RESTful APIs are often used to expose the functionality of a web service or a database over the Internet, allowing clients to interact with the service using the HTTP request-response model. RESTful APIs are widely used in web and mobile development and are essential for building modern applications.
What is HTTP?#
The Hypertext Transfer Protocol (HTTP) is a network protocol used for the transmission of data on the World Wide Web. HTTP allows for communication between clients (such as web browsers) and servers on the web. HTTP is based on a request-response model, where the client sends a request to the server, and the server responds with the requested resource or an error message if the request cannot be fulfilled.

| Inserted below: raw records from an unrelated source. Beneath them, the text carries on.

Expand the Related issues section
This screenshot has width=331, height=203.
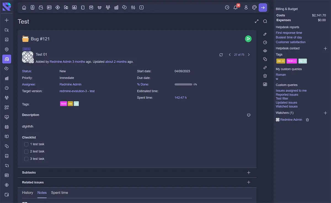249,182
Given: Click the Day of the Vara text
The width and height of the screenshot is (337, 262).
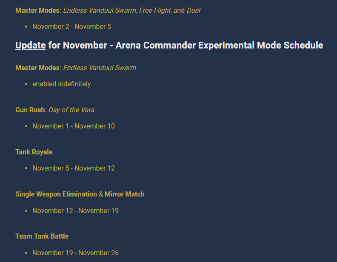Looking at the screenshot, I should pos(71,110).
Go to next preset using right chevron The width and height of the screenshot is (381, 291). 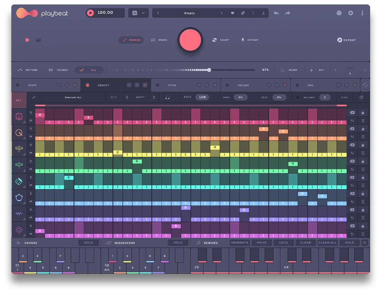click(221, 13)
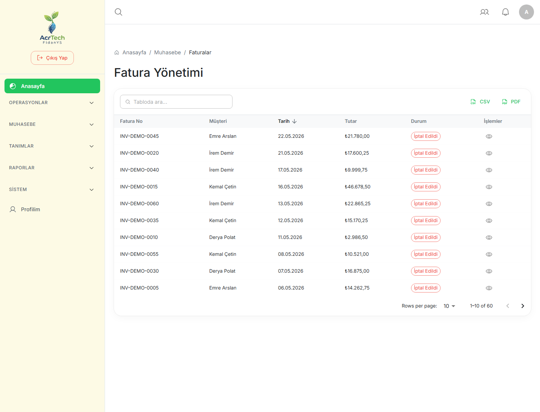Open the notifications bell

pos(506,12)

For example, when looking for our class notes website:
Request: When you enter a URL into your web browser, the browser sends an HTTP request message to the server hosting the website. Thus, an HTTP request message is a question to a server written in a particular format that the server understands.
Response: Upon receiving the request, a server responds with an HTTP response message, which includes the website’s content and information about how to display it in the browser.
Requesting data from an application programming interface works similarly; we make an HTTP request to the server and get back an HTTP response object. However, in this case, the HTTP response object is not a webpage; instead, we get data, typically organized in some text format such as JavaScript Object Notation (JSON) that we can read in our program. Alternatively, we get an error message indicating that something went wrong with our request.
Let’s develop a function that makes a GET request from a dummy application programming interface shown in Example 12:
Example 12 (GET Request)
Develop a function that calls an application programming interface (API) to retrieve a list of employees.
Solution: The executable Julia script below makes an API call and transforms the JSON data returned from the server into a Julia dictionary. The makeapicallget(url::String)::Dict{String,Any} calls the server and transforms the data into the final format.
# load external packages
using HTTP
using JSON
function makeapicallget(url::String)::Dict{String,Any}
# ok, so we are going to make an HTTP GET call with the
# URL that was passed in -
response = HTTP.request("GET", url; status_exception = false)
# let's get the data contained in the response
# the data is contained in the body section of the response message
data = String(response.body);
# convert the JSON response body to a dictionary -
response_body_dictionary = JSON.parse(data)
# return -
return response_body_dictionary;
end
# We are going to use a "fake" API to show the steps of making an API call
# http://dummy.restapiexample.com
# setup the url string -
url = "https://dummy.restapiexample.com/api/v1/employees"
# make the API call - data gets returned as JSON,
# We then turn JSON into a Dict{String, Any} type
response_dictionary = makeapicallget(url);
To execute this program in Julia, save it to a file called myapiexample.jl and then use the include function from the Julia REPL to execute it:
include("myapiexample.jl")
Summary#
Working with data is a common task in any computational project. For example, loading data into a program, doing some calculations using that data, and then saving the results to a file (locally or in the cloud) describes most programs you will write in this course and likely in your future career. In this lecture, we introduced topics in data input and output to support these efforts:
File Input and Output (File I/O) operations allow you to read from and write to files on your computer’s filesystem. We explored reading and writing data in standard formats such as comma-separated value (CSV) files, JavaScript Object Notation (JSON) files, TOML files, and YAML files in the context of the Julia programming language.
Then we introduced Web services and APIs and considered how to make requests to web services and APIs and process the data returned from these requests. We also introduced the Hypertext Transfer Protocol (HTTP), the protocol to transfer data over the web.